Tiger Evolution Study Reveals Genetic Evidence for Six Subspecies

A Siberian tiger stands next to its mother at a zoo in Mulhouse, France. A genetic study of the big cat has confirmed that there are six subspecies of tiger, which should end a lengthy debate over just how many subspecies there are, a debate that his hindered conservation of the endangered species. FREDERICK FLORIN/AFP/Getty Images

There are six subspecies of tiger—Bengal, Amur, South China, Sumatran, Indochinese and Malayan—a genetic study of the big cat has confirmed. The discovery should help put to an end a lengthy debate over just how many subspecies there are—a debate that could be hindering conservation of the endangered species, of which there are fewer than 4,000 left in the wild.

At the start of the 2000s, it was generally accepted that there were eight subspecies of tiger, three of which had gone extinct. But in 2004, Shu-Jin Luo put forward an argument for the existence of six subspecies. The Malayan tiger had been found to be distinct from the Indochinese tiger that same year.
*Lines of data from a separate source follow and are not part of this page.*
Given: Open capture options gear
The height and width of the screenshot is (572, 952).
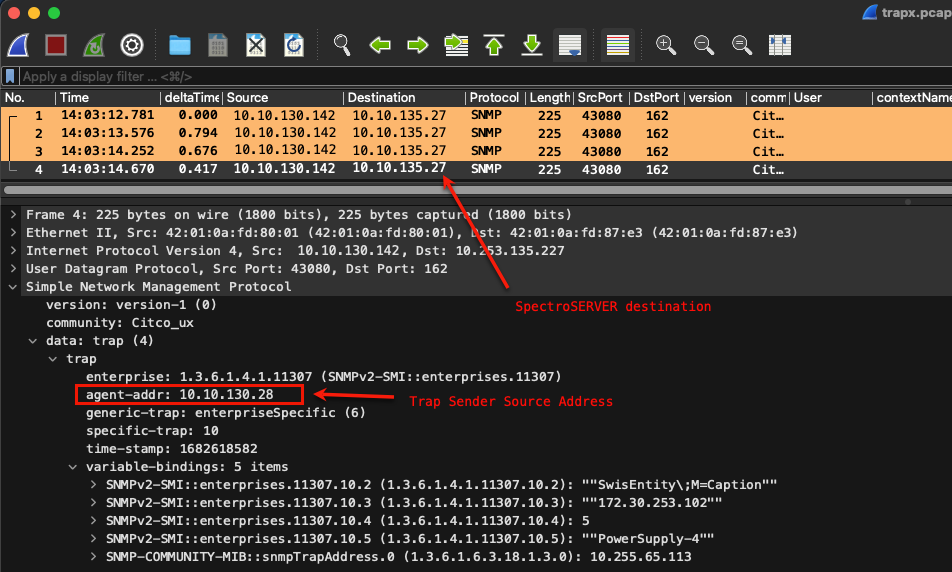Looking at the screenshot, I should (132, 45).
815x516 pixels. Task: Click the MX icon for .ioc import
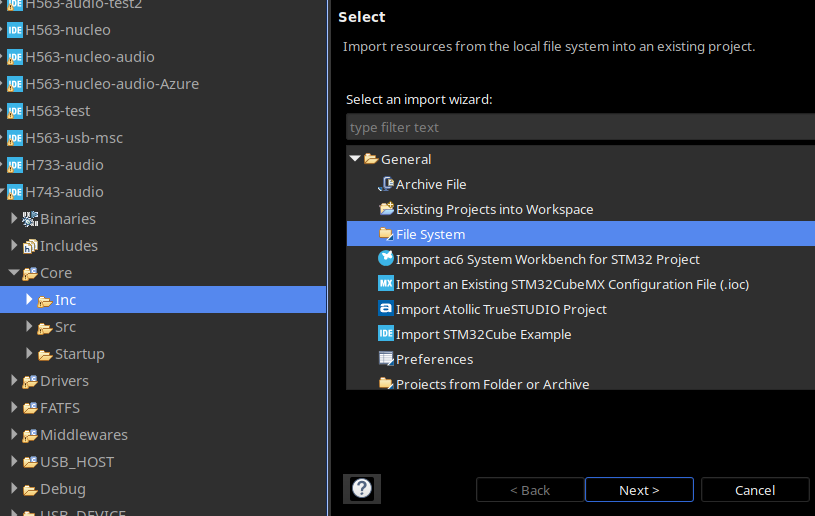click(x=386, y=284)
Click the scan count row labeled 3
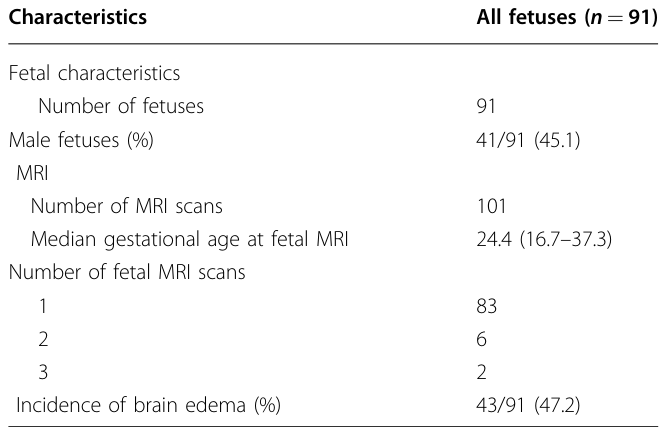 [43, 372]
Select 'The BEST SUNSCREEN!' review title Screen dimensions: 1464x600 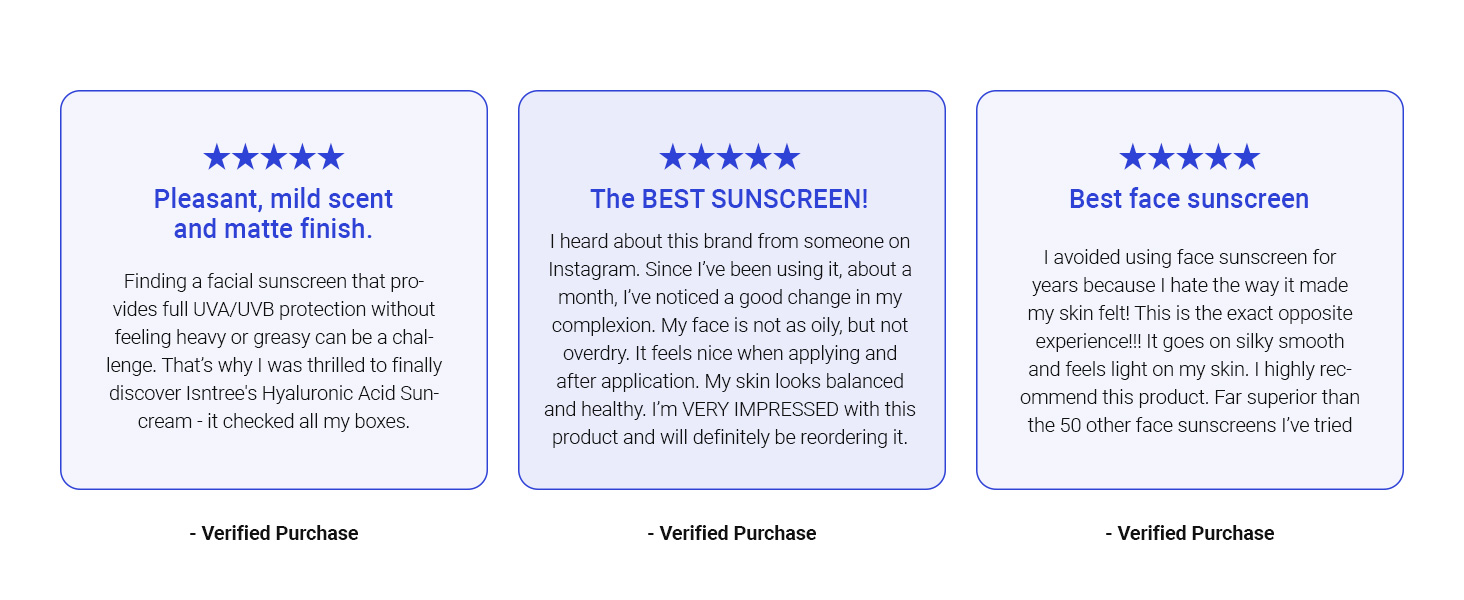(730, 199)
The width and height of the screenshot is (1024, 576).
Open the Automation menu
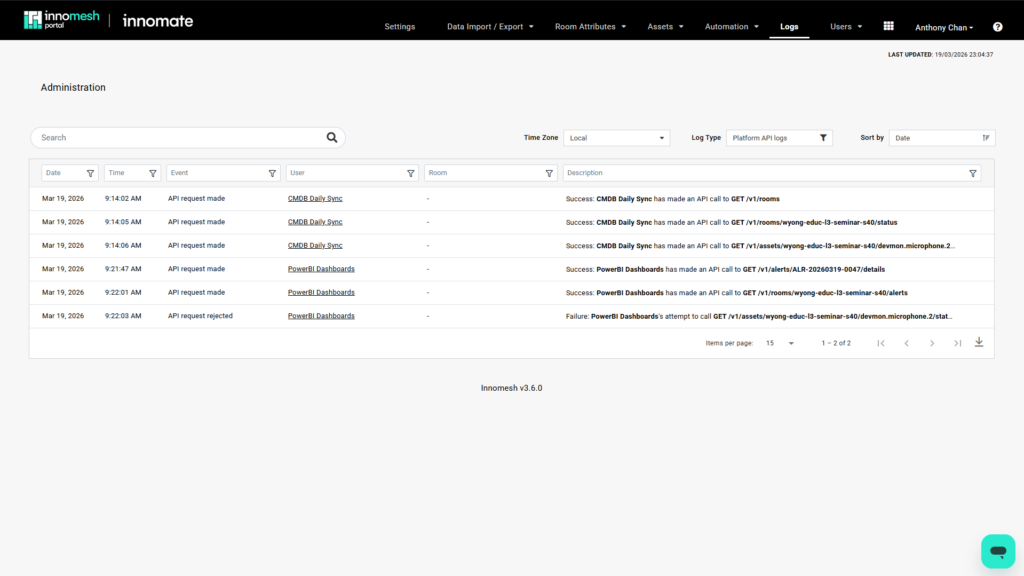pyautogui.click(x=732, y=27)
Things got more complicated in 2015, when researchers in Europe said there were only two subspecies—the Sundra tiger, which is made up of Sumatra, Javan and Bali tigers, the latter two of which are extinct, and the continental tigers, which are made up of all the rest. Putting tigers into two categories would "make conservation easier," Volker Homes, a conservation specialist from Germany, told Science magazine at the time.
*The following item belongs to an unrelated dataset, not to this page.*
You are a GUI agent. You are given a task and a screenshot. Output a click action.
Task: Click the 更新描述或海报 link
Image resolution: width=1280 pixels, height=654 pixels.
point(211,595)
Luo and colleagues have now published research that tracks the evolution of the tiger species using genetic data from across their habitats. The team analyzed the entire genomes of 32 specimens. The findings, published in Current Biology, showed there are six subspecies, and that the genetic pattern across the subspecies is highly structured—indicating they all have their own evolutionary history. One finding, for example, was that the Sumatran tiger was smaller because of the gene ADH7. It appears this was selected because it favored smaller body size, which would help with island life where prey is smaller.
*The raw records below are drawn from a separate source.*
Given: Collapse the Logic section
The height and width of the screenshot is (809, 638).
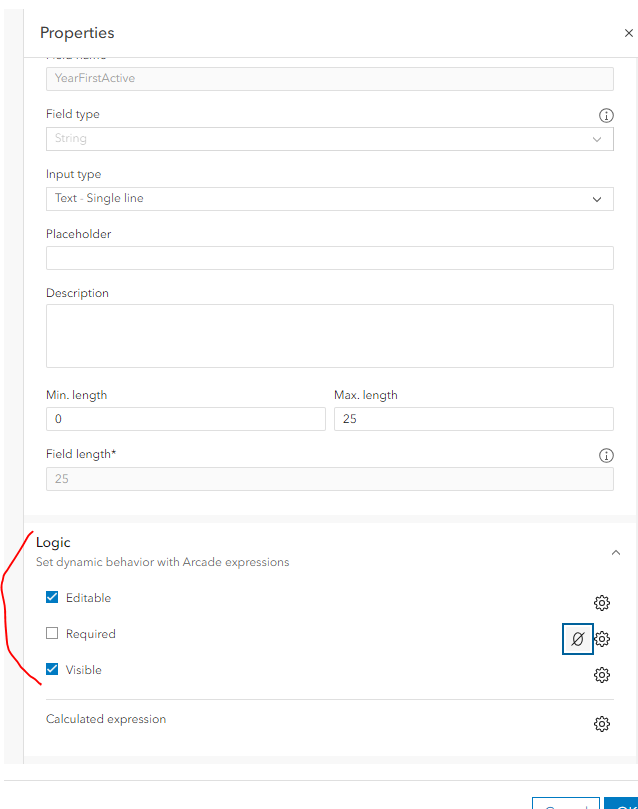Looking at the screenshot, I should click(x=616, y=552).
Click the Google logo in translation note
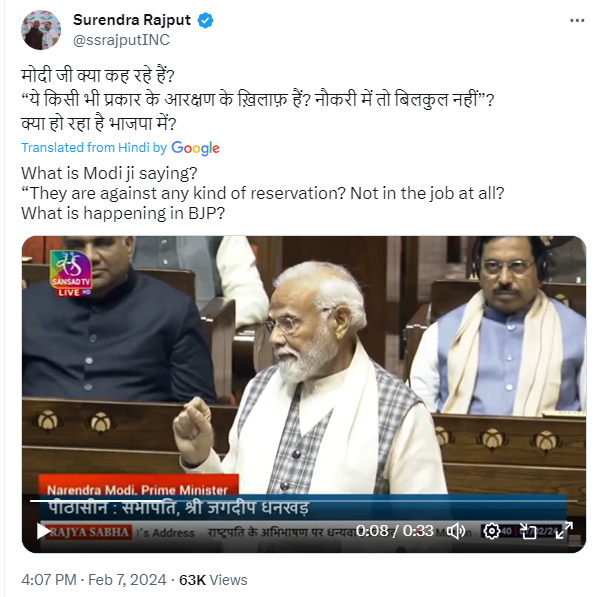This screenshot has height=597, width=600. click(196, 148)
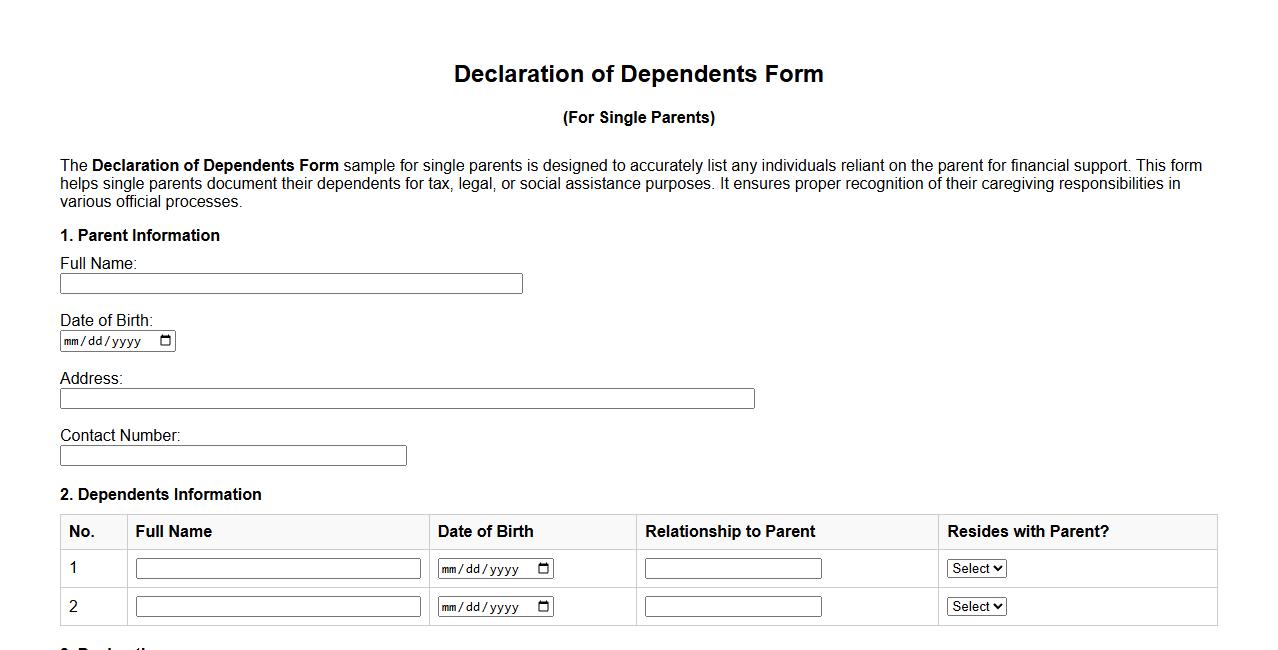The height and width of the screenshot is (650, 1278).
Task: Select the month segment of parent's birth date
Action: click(70, 340)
"Tigers are not all alike," Luo told Newsweek. "Tigers from Russia are evolutionarily distinct from those from India. Even tigers from Malaysia and Indonesia are different… They represent the wonder of nature derived from long-term evolution, divergence and adaptation."

tiger distribution
Map showing the dispersal routes and range expansions of modern tigers. Liu et al./Current Biology

Understanding the different subspecies and planning conservation strategies accordingly is of paramount importance, Luo said. The team recommends that all six are now classified and protected as separate entities.

Of the six subspecies, the South China tiger is already extinct in the wild and there are only around 150 individuals in captivity. The Indochinese tiger is also thought to be on the brink of extinction in the wild. "Small, isolated populations of an apex predator species like the tiger are under extremely high risk of stochastic extinction," Luo said.

"The reasons for the precipitous worldwide decline of tigers are multiple—habitat loss and fragmentation, poaching, inadequate protection and prey depletion. The steady depletion was driven by agricultural development, by direct human depredation, by an unchecked commercial appetite for tiger parts, and by the tiger's intrinsic requirement for substantial range areas and ample prey."